Empirical Processes With Applications to Statistics (Classics in Applied Mathematics)

Originally published in 1986, this valuable reference provides a detailed treatment of limit theorems and inequalities for empirical processes of real-valued random variables. It also includes applications of the theory to censored data, spacings, rank statistics, quantiles, and many functionals of empirical processes, including a treatment of bootstrap methods, and a summary of inequalities that are useful for proving limit theorems.

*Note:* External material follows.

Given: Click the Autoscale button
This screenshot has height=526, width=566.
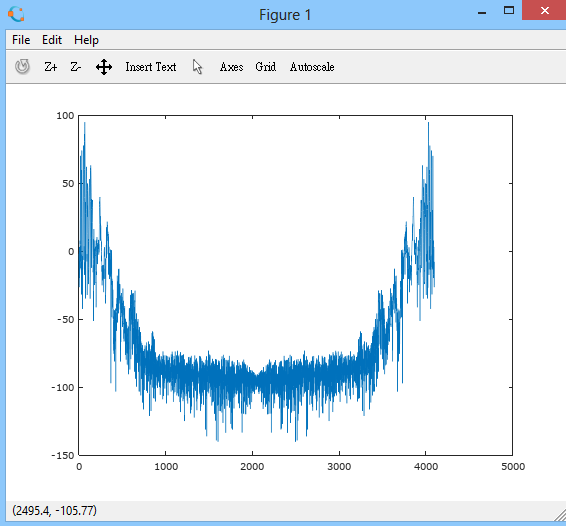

At the end of the Errata section, the authors have supplied references to solutions for 11 of the 19 Open Questions provided in the book s original edition.

Audience: This book is appropriate for researchers in statistical theory, probability theory, biostatistics, econometrics, and computer science.

Contents: Preface to Classics Edition; Preface; List of Tables; List of Special Symbols; Chapter 1: Introduction and Survey of Results; Chapter 2: Foundations, Special Spaces and Special Processes; Chapter 3: Convergence and Distributions of Empirical Processes; Chapter 4: Alternatives and Processes of Residuals; Chapter 5: Integral Test of Fit and Estimated Empirical Process; Chapter 6: Martingale Methods; Chapter 7: Censored data; the Product-Limit Estimator; Chapter 8: Poisson and Exponential Representations; Chapter 9: Some Exact Distributions; Chapter 10: Linear and Nearly Linear Bounds on the Empirical Distribution Function Gn; Chapter 11: Exponential Inequalities and /q -Metric Convergence of Un and Vn; Chapter 12: The Hungarian Constructions of Kn, Un, and Vn; Chapter 13: Laws of the Iterated Logarithm Associated with Un and Vn; Chapter 14: Oscillations of the Empirical Process; Chapter 15: The Uniforma Empirical Difference Process Dn Un + Vn; Chapter 16: The Normalized Uniform Empirical Process Zn and the Normalized Uniform Quantile Process; Chapter 17: The Uniform Empirical Process Indexed by Intervals and Functions; Chapter 18: The Standardized Quantile Process Qn; Chapter 19: L-Statistics; Chapter 20: Rank Statistics; Chapter 21: Spacing; Chapter 22: Symmetry; Chapter 23: Further Applications; Chapter 24: Large Deviations; Chapter 25: Independent but not Identically Distributed Random Variable; Chapter 26: Empirical Measures and Processes for General Spaces; Appendix A: Inequalities and Miscellaneous; Appendix B: Counting Processes Martingales; Errata; References; Author Index; Subject Index.